INSTRUCTIONS TO FOLLOW: Copy out each line of the data below in which the string "computer" appears.

(RECORDS PROVIDED Opens)

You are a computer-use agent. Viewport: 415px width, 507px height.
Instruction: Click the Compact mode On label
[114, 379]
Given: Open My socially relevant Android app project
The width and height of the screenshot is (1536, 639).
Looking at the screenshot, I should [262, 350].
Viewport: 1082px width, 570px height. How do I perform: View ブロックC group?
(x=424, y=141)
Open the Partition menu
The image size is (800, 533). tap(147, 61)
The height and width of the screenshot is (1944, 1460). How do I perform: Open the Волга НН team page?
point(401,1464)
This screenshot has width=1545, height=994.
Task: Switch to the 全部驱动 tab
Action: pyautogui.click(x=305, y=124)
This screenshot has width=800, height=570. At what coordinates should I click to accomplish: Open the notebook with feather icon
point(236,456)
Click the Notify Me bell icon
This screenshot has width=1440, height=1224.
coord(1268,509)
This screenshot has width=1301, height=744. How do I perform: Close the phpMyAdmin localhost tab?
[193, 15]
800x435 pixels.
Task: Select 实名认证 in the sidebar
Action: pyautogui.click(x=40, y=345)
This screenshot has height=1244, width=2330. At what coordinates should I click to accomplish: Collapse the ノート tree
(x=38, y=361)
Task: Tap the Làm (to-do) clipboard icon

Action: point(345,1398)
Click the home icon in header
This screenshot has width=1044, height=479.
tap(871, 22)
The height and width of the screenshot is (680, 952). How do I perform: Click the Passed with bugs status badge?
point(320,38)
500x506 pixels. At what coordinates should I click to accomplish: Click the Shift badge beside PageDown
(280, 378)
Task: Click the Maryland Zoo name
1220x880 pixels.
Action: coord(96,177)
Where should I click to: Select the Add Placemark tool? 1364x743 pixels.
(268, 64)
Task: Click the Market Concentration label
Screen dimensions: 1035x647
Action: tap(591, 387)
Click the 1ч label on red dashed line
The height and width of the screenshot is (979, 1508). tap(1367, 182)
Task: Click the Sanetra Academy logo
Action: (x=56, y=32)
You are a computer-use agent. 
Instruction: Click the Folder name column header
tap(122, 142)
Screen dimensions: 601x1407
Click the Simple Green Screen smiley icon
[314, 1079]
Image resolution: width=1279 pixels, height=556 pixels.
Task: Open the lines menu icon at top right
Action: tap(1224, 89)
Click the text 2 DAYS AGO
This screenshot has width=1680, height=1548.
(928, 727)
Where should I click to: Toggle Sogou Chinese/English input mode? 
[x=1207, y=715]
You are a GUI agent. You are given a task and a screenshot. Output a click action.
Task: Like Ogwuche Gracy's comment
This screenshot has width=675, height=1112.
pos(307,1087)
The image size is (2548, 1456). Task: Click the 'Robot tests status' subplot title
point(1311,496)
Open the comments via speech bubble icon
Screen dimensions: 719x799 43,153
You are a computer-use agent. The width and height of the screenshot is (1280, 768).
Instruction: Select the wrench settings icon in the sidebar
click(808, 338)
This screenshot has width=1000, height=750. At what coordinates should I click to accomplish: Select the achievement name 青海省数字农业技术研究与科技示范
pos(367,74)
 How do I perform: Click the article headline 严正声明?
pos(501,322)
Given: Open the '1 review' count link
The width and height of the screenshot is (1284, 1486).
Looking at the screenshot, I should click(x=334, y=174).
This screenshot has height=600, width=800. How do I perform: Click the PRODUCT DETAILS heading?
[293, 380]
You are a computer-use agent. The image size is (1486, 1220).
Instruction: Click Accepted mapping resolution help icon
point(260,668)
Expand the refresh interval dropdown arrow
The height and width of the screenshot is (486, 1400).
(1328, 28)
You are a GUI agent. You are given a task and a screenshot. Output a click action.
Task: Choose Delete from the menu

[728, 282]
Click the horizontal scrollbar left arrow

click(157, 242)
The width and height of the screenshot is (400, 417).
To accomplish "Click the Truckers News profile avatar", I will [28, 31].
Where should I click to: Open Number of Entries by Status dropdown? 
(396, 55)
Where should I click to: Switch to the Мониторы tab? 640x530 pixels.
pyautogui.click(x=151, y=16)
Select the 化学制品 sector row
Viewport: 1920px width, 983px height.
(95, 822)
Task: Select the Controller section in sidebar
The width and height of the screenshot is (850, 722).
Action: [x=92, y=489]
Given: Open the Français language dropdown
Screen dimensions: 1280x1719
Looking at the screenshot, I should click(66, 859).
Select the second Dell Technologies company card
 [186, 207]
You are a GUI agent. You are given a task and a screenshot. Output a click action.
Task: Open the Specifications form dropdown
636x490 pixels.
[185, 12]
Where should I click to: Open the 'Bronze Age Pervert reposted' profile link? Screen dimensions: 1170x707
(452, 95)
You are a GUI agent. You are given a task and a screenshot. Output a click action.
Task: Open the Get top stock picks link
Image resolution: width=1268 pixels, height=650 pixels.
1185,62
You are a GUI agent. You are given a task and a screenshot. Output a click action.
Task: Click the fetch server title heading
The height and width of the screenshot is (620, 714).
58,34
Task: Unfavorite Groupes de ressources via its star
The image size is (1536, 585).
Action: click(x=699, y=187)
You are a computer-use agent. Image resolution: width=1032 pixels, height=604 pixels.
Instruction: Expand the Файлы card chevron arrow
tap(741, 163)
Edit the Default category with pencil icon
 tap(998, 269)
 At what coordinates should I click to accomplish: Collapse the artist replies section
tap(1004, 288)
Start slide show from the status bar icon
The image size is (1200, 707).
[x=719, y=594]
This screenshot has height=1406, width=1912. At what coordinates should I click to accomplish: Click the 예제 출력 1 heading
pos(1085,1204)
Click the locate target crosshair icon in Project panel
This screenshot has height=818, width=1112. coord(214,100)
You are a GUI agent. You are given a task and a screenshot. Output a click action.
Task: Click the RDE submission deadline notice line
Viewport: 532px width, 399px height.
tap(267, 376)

(RECORDS PROVIDED Closes)

EXERCISE RESULT:
You are a computer-use agent. Viewport: 415px width, 507px height.
You are a computer-use agent. 
You are a computer-use agent. The width and height of the screenshot is (1280, 768).
You are a computer-use agent. The image size is (1486, 1220).
You are a computer-use agent. Image resolution: width=1032 pixels, height=604 pixels.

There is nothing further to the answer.